- _EXERCISE PROMPT_
Please reproduce the listing below exactly, line for line.

- _LISTED ENTRIES_
+ + + +

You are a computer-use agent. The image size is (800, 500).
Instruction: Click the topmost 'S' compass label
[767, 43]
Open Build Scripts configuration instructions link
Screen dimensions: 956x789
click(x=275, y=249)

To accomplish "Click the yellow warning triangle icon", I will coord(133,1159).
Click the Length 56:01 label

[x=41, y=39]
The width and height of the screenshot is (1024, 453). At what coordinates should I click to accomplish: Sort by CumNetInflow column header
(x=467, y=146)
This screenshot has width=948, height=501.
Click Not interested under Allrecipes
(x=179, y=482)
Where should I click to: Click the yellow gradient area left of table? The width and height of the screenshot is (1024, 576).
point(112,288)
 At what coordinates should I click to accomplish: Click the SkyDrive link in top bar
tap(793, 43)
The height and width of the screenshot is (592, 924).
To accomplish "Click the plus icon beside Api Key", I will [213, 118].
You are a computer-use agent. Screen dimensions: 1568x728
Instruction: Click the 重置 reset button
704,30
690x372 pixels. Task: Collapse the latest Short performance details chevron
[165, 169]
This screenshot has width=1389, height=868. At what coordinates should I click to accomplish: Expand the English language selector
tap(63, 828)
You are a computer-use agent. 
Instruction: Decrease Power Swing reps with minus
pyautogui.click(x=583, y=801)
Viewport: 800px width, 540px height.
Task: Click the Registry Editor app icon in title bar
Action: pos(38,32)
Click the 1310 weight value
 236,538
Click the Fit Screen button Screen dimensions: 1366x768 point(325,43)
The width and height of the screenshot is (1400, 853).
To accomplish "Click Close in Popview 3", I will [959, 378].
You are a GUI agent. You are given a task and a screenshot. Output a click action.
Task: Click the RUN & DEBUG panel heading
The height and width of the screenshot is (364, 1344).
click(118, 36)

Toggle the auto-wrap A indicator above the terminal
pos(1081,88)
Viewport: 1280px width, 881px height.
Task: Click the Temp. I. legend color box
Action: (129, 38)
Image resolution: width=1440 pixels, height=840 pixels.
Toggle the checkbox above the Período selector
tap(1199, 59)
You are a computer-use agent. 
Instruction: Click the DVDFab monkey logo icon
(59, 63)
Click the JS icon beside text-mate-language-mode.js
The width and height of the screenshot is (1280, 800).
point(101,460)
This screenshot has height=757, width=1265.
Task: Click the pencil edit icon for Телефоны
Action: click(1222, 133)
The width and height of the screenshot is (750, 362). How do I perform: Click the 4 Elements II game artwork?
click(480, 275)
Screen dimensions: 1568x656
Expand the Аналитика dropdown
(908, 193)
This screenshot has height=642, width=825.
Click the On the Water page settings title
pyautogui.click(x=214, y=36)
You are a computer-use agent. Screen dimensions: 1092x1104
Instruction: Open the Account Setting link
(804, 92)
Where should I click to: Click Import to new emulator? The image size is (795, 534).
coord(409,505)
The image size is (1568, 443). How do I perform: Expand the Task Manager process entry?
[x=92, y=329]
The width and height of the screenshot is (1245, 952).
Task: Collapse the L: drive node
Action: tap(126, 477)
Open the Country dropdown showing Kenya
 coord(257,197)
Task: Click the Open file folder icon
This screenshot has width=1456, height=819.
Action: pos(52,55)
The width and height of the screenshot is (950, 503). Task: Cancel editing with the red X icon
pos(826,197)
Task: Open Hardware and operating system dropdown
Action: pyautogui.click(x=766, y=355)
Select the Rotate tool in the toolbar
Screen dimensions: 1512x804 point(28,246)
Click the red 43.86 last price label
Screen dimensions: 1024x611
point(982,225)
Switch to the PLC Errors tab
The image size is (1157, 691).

+ + + +

- _REPLY TO THE TASK_
You are a computer-use agent. The image size is (800, 500).
Instruction: Click the topmost 'S' compass label
[767, 43]
Open Build Scripts configuration instructions link
Screen dimensions: 956x789
click(x=275, y=249)

To accomplish "Click the yellow warning triangle icon", I will coord(133,1159).
Click the Length 56:01 label

[x=41, y=39]
The width and height of the screenshot is (1024, 453). At what coordinates should I click to accomplish: Sort by CumNetInflow column header
(x=467, y=146)
This screenshot has width=948, height=501.
Click Not interested under Allrecipes
(x=179, y=482)
Where should I click to: Click the yellow gradient area left of table? The width and height of the screenshot is (1024, 576).
point(112,288)
 At what coordinates should I click to accomplish: Click the SkyDrive link in top bar
tap(793, 43)
The height and width of the screenshot is (592, 924).
To accomplish "Click the plus icon beside Api Key", I will [213, 118].
You are a computer-use agent. Screen dimensions: 1568x728
Instruction: Click the 重置 reset button
704,30
690x372 pixels. Task: Collapse the latest Short performance details chevron
[165, 169]
This screenshot has width=1389, height=868. At what coordinates should I click to accomplish: Expand the English language selector
tap(63, 828)
You are a computer-use agent. 
Instruction: Decrease Power Swing reps with minus
pyautogui.click(x=583, y=801)
Viewport: 800px width, 540px height.
Task: Click the Registry Editor app icon in title bar
Action: pos(38,32)
Click the 1310 weight value
 236,538
Click the Fit Screen button Screen dimensions: 1366x768 point(325,43)
The width and height of the screenshot is (1400, 853).
To accomplish "Click Close in Popview 3", I will [959, 378].
You are a GUI agent. You are given a task and a screenshot. Output a click action.
Task: Click the RUN & DEBUG panel heading
The height and width of the screenshot is (364, 1344).
click(118, 36)

Toggle the auto-wrap A indicator above the terminal
pos(1081,88)
Viewport: 1280px width, 881px height.
Task: Click the Temp. I. legend color box
Action: (129, 38)
Image resolution: width=1440 pixels, height=840 pixels.
Toggle the checkbox above the Período selector
tap(1199, 59)
You are a computer-use agent. 
Instruction: Click the DVDFab monkey logo icon
(59, 63)
Click the JS icon beside text-mate-language-mode.js
The width and height of the screenshot is (1280, 800).
point(101,460)
This screenshot has height=757, width=1265.
Task: Click the pencil edit icon for Телефоны
Action: click(1222, 133)
The width and height of the screenshot is (750, 362). How do I perform: Click the 4 Elements II game artwork?
click(480, 275)
Screen dimensions: 1568x656
Expand the Аналитика dropdown
(908, 193)
This screenshot has height=642, width=825.
Click the On the Water page settings title
pyautogui.click(x=214, y=36)
You are a computer-use agent. Screen dimensions: 1092x1104
Instruction: Open the Account Setting link
(804, 92)
Where should I click to: Click Import to new emulator? The image size is (795, 534).
coord(409,505)
The image size is (1568, 443). How do I perform: Expand the Task Manager process entry?
[x=92, y=329]
The width and height of the screenshot is (1245, 952).
Task: Collapse the L: drive node
Action: tap(126, 477)
Open the Country dropdown showing Kenya
 coord(257,197)
Task: Click the Open file folder icon
This screenshot has width=1456, height=819.
Action: pos(52,55)
The width and height of the screenshot is (950, 503). Task: Cancel editing with the red X icon
pos(826,197)
Task: Open Hardware and operating system dropdown
Action: pyautogui.click(x=766, y=355)
Select the Rotate tool in the toolbar
Screen dimensions: 1512x804 point(28,246)
Click the red 43.86 last price label
Screen dimensions: 1024x611
point(982,225)
Switch to the PLC Errors tab
The image size is (1157, 691).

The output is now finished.